Los linfocitos son las células responsables de la inmunidad específica o adquirida, por lo que su estudio es fundamental en la valoración detallada del sistema inmune. Esta etapa incluye pruebas tanto de funcionalidad como de cuantificación de las distintas subpoblaciones linfocitarias.

Las principales áreas de estudio son:

1. Técnicas de separación y aislamiento de linfocitos.
2. Estudio de la funcionalidad de los Linfocitos B (LB).
3. Estudio de la funcionalidad de los Linfocitos T (LT).
4. Cuantificación de las subpoblaciones de linfocitos.

Estudio de la Funcionalidad de los Linfocitos B (LB)

Los linfocitos B pueden ser inducidos a dividirse y diferenciarse in vitro, lo que se utiliza para evaluar su capacidad funcional. Estas determinaciones in vitro buscan reflejar las respuestas inmunológicas que ocurren in vivo en el organismo del paciente.

La determinación de la producción de anticuerpos (Ac) es un parámetro clave para la evaluación de la funcionalidad de los LB y contribuye significativamente al diagnóstico de diversas inmunodeficiencias humorales. Se cuantifican los niveles séricos de las principales inmunoglobulinas: IgG, IgM e IgA. El método más habitual para esta cuantificación es la inmunodifusión radial, aunque también se emplea la turbidimetría.

Para la cuantificación de anticuerpos específicos (por ejemplo, post-vacunación o frente a autoantígenos), la técnica de elección es el método ELISA (Ensayo por Inmunoabsorción Ligado a Enzimas) indirecto. Adicionalmente, se puede determinar la presencia de inmunoglobulinas (Ig) en los sobrenadantes procedentes de cultivos in vitro de linfocitos previamente estimulados con antígenos (Ag) o mitógenos, utilizando también la técnica ELISA.

Cuantificación de Linfocitos

Se emplean diversas técnicas para determinar el número absoluto y relativo de las diferentes subpoblaciones linfocitarias:

1. Citometría de Flujo (Técnica de elección)
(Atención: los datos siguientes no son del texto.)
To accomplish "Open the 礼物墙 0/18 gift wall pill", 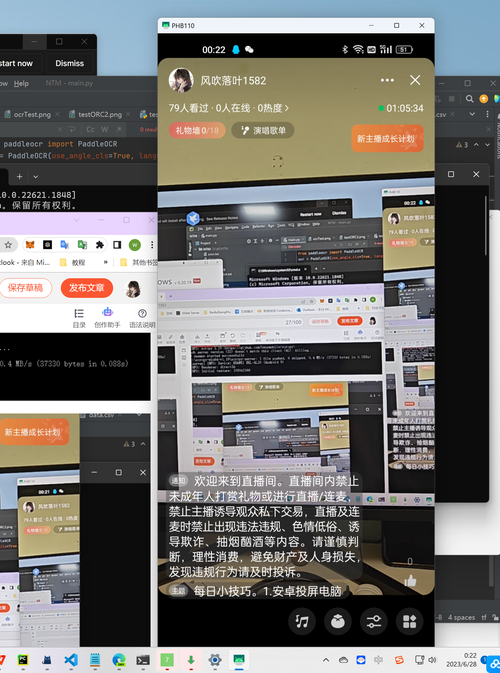I will click(197, 130).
Permite la cuantificación precisa y simultánea de múltiples subpoblaciones linfocitarias en una muestra de sangre periférica u otros fluidos biológicos. Se emplean anticuerpos (Ac) monoclonales marcados con fluorocromos, específicos contra marcadores de superficie celular (CD, Cluster of Differentiation):

• CD3+: Linfocitos T totales
• CD4+: Linfocitos T colaboradores (LTh)
• CD8+: Linfocitos T citotóxicos (LTc)
• CD19+ o CD20+: Linfocitos B (LB)
• CD16+/CD56+: Células Natural Killer (NK)

2. Técnica de Formación de Rosetas E

Es una técnica histórica. Los Linfocitos T (LT) humanos poseen en su superficie la molécula CD2, que permite su unión espontánea in vitro a eritrocitos de carnero, formando agrupaciones características denominadas rosetas E. Solo los LT viables forman estas rosetas, permitiendo una estimación de su número.
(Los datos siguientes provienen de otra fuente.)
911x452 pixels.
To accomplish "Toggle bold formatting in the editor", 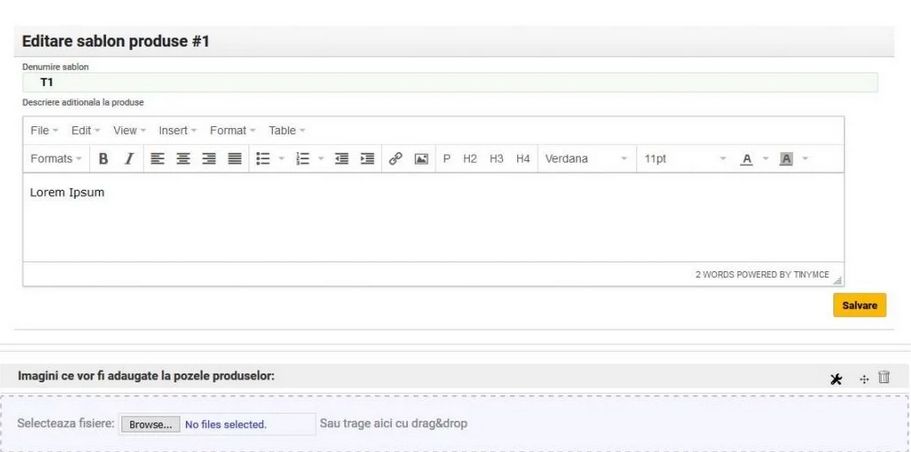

3. Prueba de Citotoxicidad Mediada por Células (Liberación de Cromo-51)

Se emplea clásicamente para la determinación de la funcionalidad citotóxica de los Linfocitos T CD8+ (LTc). La técnica se basa en la capacidad de los LTc de lisar células diana que expresan un antígeno (Ag) específico reconocido por ellos. Las células diana se marcan previamente con un isótopo radiactivo, el ⁵¹Cr. Cuando el Ag es reconocido por el receptor del LTc, se induce la lisis de la célula diana. Esto provoca la liberación del ⁵¹Cr al medio de cultivo, y la radiactividad liberada se mide en un contador gamma, siendo proporcional a la actividad citolítica. El uso de material radiactivo es un inconveniente importante de esta técnica, siendo reemplazada progresivamente por métodos no isotópicos basados en citometría de flujo o liberación de enzimas.